**** SOURCE DATA ****

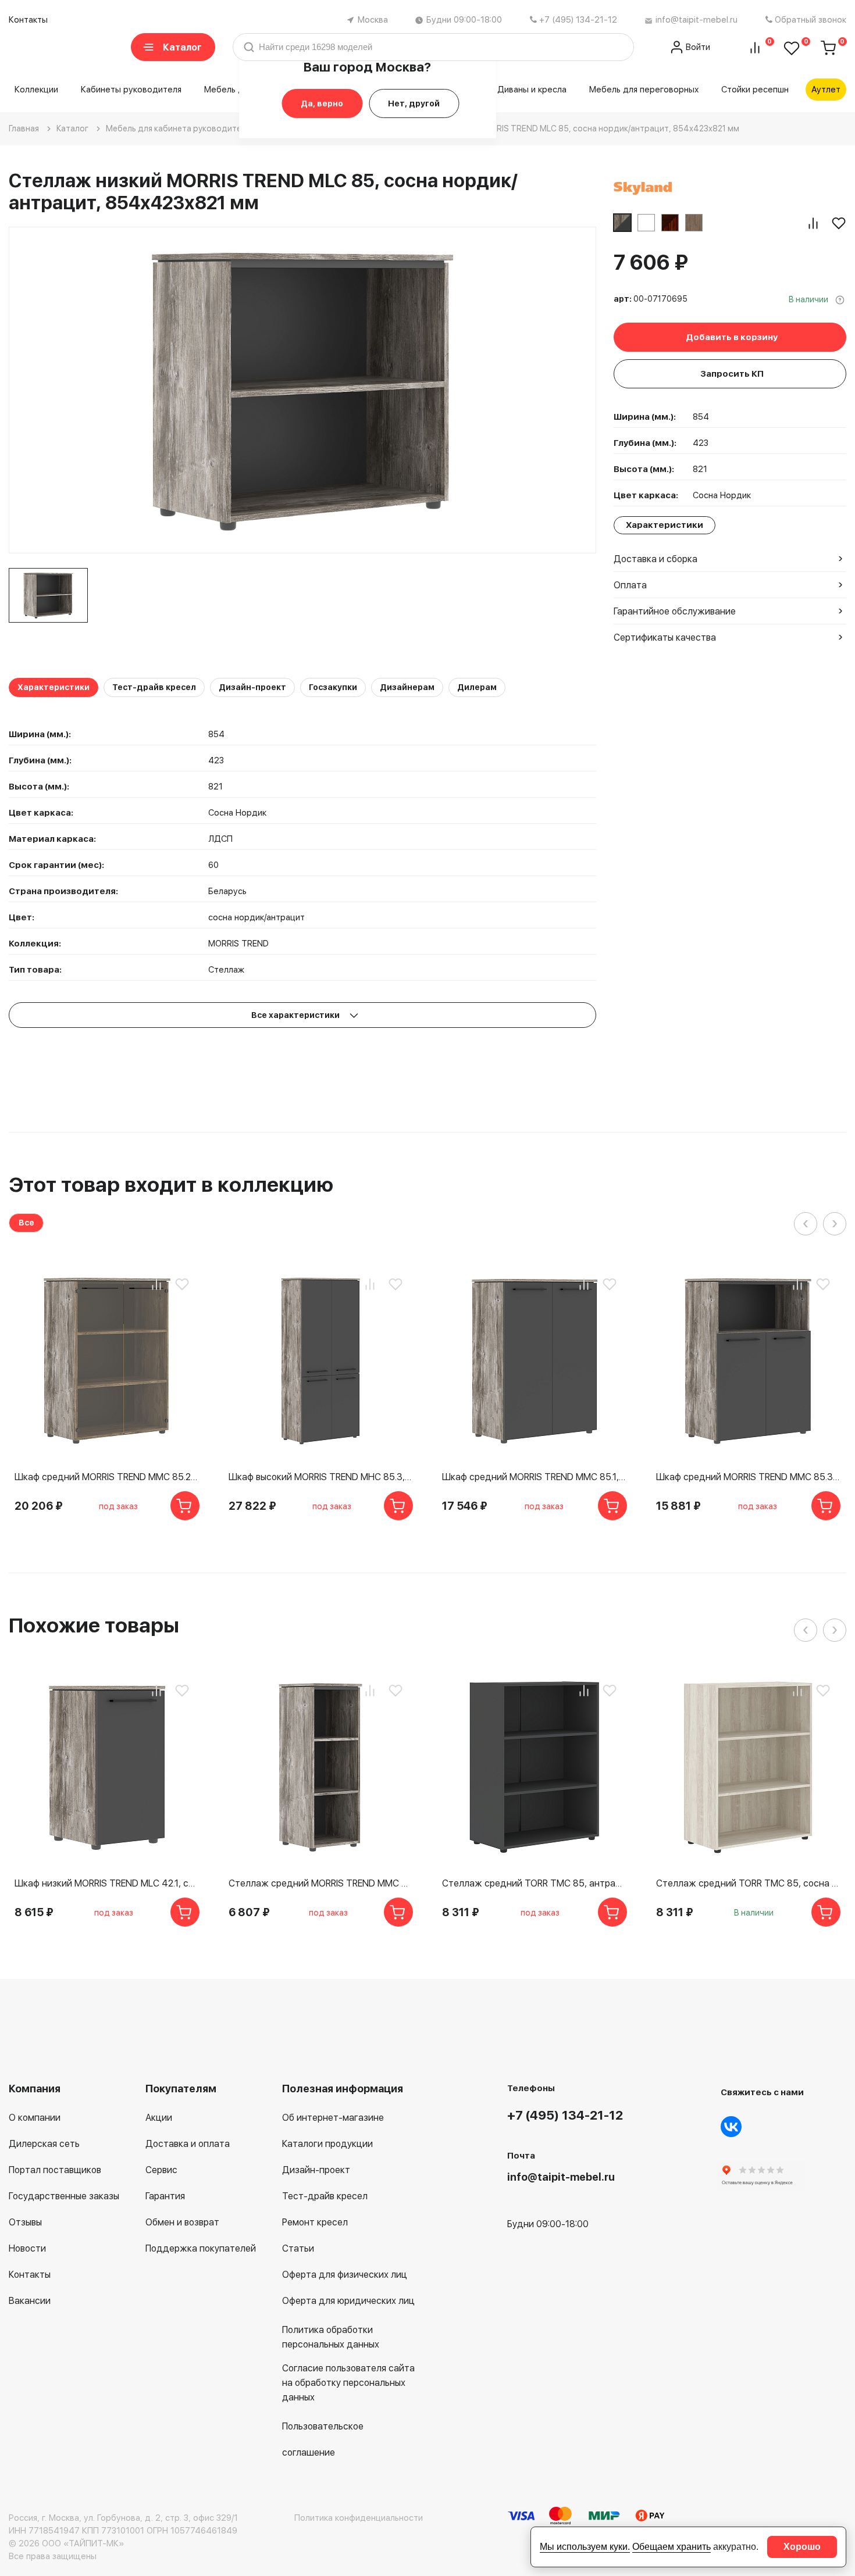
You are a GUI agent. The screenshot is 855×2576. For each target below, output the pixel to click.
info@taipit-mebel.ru (697, 20)
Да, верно (322, 103)
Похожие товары (94, 1625)
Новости (27, 2248)
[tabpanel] (48, 595)
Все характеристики (296, 1015)
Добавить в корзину (732, 337)
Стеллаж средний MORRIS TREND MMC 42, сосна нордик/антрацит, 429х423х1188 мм (321, 1883)
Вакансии (30, 2300)
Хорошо (802, 2547)
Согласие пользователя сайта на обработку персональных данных (348, 2383)
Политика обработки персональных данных (330, 2337)
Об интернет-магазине (333, 2117)
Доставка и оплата (187, 2143)
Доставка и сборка (655, 558)
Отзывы (25, 2222)
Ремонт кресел (315, 2222)
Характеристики (53, 687)
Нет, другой (414, 103)
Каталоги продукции (327, 2143)
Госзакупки (333, 687)
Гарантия (165, 2196)
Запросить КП (732, 374)
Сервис (161, 2169)
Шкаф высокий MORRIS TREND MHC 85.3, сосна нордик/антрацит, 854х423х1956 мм (321, 1476)
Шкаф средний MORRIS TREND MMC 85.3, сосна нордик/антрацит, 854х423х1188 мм (748, 1476)
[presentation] (805, 1223)
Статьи (298, 2248)
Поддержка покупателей (200, 2248)
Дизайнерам (407, 687)
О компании (34, 2117)
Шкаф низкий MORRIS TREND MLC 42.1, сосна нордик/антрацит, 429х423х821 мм (107, 1883)
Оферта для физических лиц (344, 2274)
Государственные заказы (64, 2196)
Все (26, 1222)
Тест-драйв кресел (154, 687)
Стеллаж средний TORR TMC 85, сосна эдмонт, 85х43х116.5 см (748, 1883)
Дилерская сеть (44, 2143)
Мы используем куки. (585, 2547)
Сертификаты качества (665, 637)
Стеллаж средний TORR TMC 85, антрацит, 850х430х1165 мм (534, 1883)
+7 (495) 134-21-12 (578, 20)
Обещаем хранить (671, 2547)
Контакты (28, 20)
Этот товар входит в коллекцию (171, 1184)
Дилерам (477, 687)
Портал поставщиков (55, 2169)
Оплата (630, 585)
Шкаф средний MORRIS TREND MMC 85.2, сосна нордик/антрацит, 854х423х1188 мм (107, 1476)
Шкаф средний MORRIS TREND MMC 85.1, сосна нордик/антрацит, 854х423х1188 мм (534, 1476)
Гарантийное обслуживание (675, 611)
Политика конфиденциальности (358, 2518)
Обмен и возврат (182, 2222)
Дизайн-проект (252, 687)
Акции (158, 2117)
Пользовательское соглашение (323, 2439)
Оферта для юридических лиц (348, 2300)
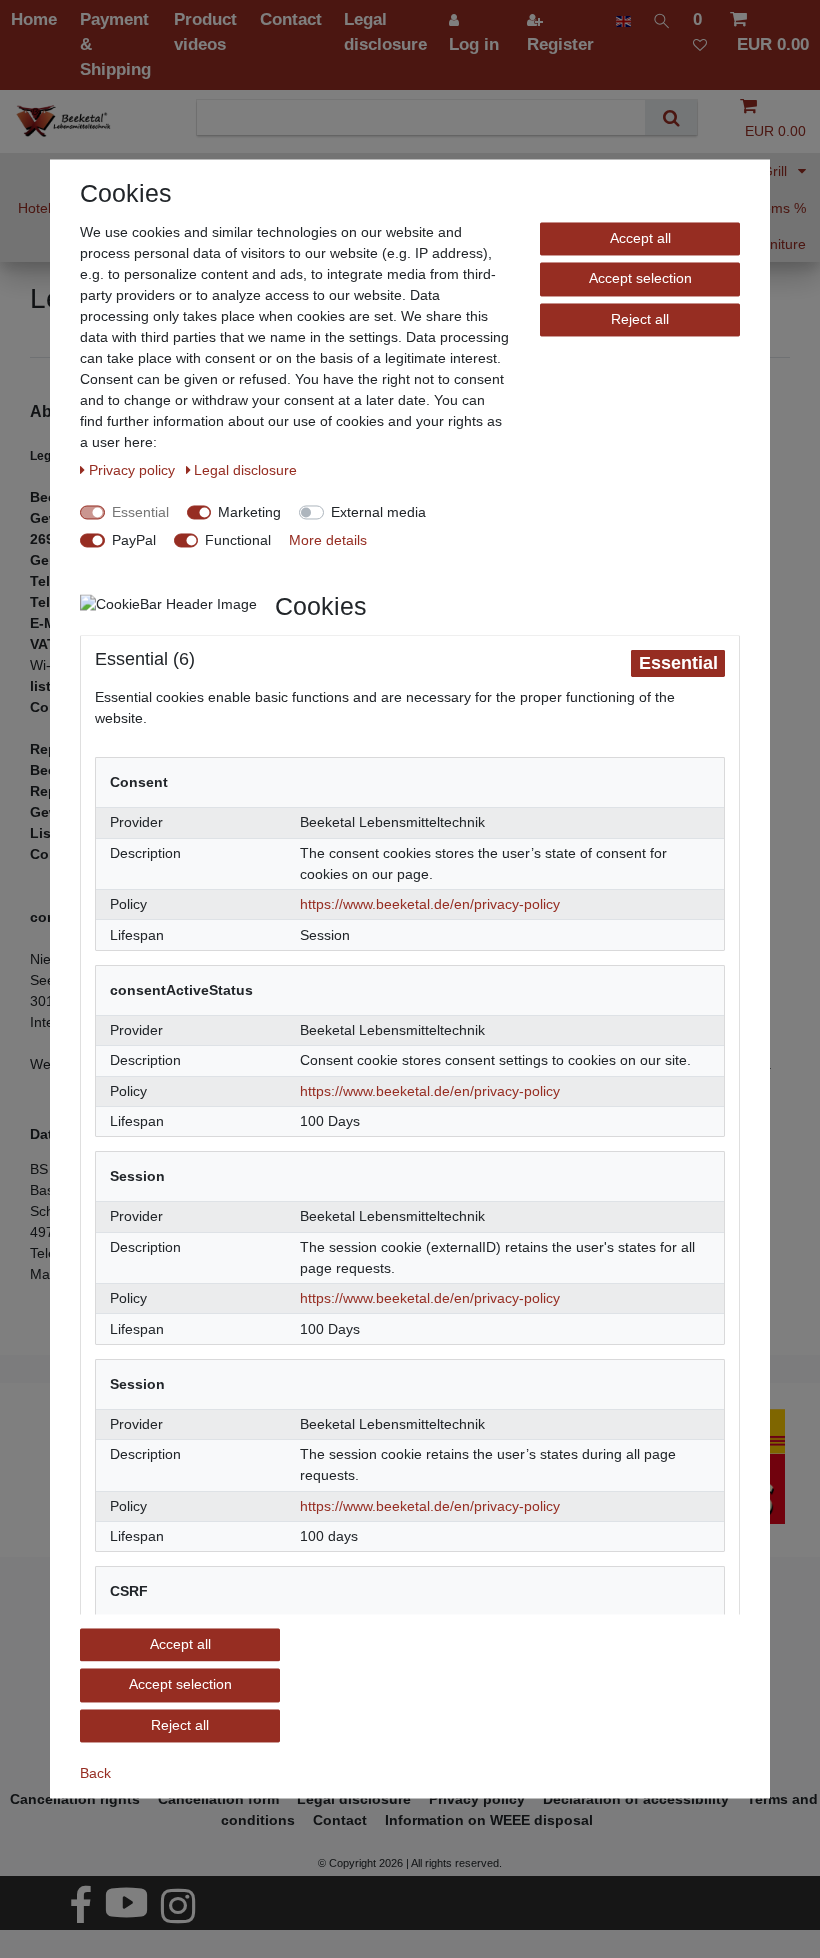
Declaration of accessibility (636, 1799)
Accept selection (640, 279)
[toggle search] (662, 19)
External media (378, 512)
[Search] (670, 117)
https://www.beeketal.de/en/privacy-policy (430, 905)
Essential (140, 512)
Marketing (249, 512)
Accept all (640, 238)
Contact (340, 1820)
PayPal (134, 540)
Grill (776, 171)
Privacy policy (134, 470)
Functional (238, 540)
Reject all (640, 319)
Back (95, 1773)
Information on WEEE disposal (489, 1820)
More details (328, 540)
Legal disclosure (245, 470)
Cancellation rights (75, 1799)
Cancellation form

****

__TASK DETAILS__: Collect the lines of the data that carry the word "Доставка".

__WRITTEN RESPONSE__:
Доставка и оплата (187, 2143)
Доставка и сборка (655, 558)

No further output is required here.